A profitability ratio is a measure of how successfully a company turns its underlying financial performance into profit. Profitability ratios can indicate whether a company is out-pacing a competitor, its performance from last year or its performance from last quarter. A profitability ratio can also provide insight into how aggressively a company is looking to grow its operations and move forward. As an investor, looking at key profitability ratios will help you understand how much you can expect to earn from dividends and capital gains on a stock.

Profit Margin

Profit margin measures how much of its earnings a company gets to keep as profit at the end of a financial cycle. It can be calculated using the formula:

  • net income divided by revenue
  • Net income accounts for only the dollars a company actually keeps in the bank after it has finished paying out expenses, interest on debts and taxes.
  • Revenue is the sum of all the sales the company made in a year.

The higher a company's profit margin, the more it is leveraging the money it spends to make a profit. A low profit margin indicates a company is spending a lot of money and making just a little money.

Return on Assets

A company's return on assets shows how well it is leveraging the assets it holds to generate profit. For example, a company with $3 million worth of technical equipment should generate a higher profit than a company with $300,000 of technical equipment. Even if its profit is higher, the company should also want to have a profit that is proportionally higher. This means it not only earns more than the company with a smaller asset base, it earns more in comparison to its assets. Return on assets can be calculated with the formula:

  • net income divided by total assets. 

Return on Equity

Return on equity (ROE) may seem like return on assets, but evaluates a different metric. Equity accounts are analytical tools that are used for the financial portfolio that makes up its capital base. For example, if a company takes on a lot of new shareholders in a given year, it receives a boost of equity. This boost should coincide with a proportional boost in profit.
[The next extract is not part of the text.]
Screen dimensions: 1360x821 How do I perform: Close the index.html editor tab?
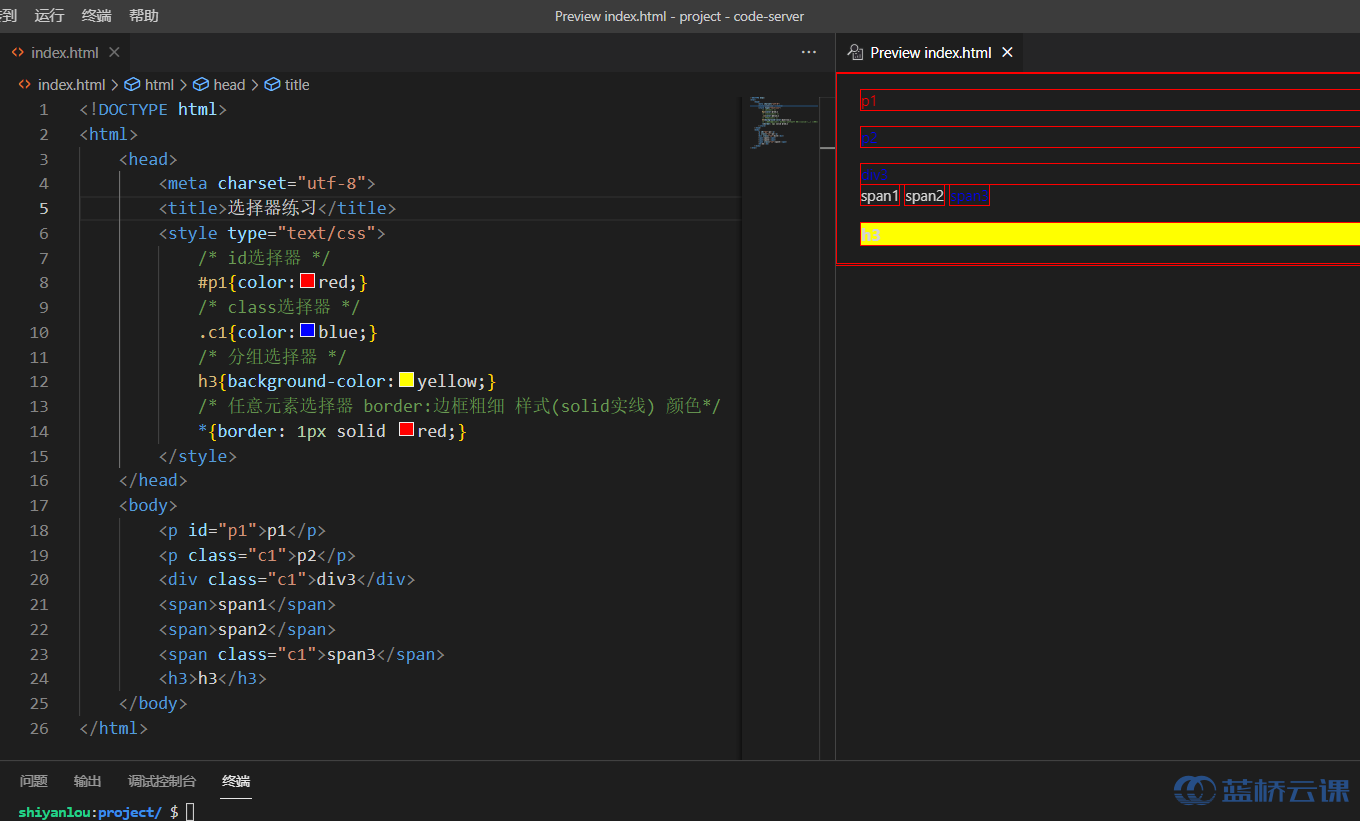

If the company's profit is small, compared to what the investors took on, the investors will have to divvy up the profit into much smaller dividends. 

Profitability Shortfalls

These types of measurements tend to be inexact measuring tools. There are a number of factors that can throw off probability and provide an indicator that is not accurate. For example, seasonal profitability plagues industries such as construction and retail. On a similar note, some industries have very high barriers to entry, i.e., they cost more than other industries. As a result, an investor needs to understand the industry and its standard profitability to truly understand whether an individual company is performing well.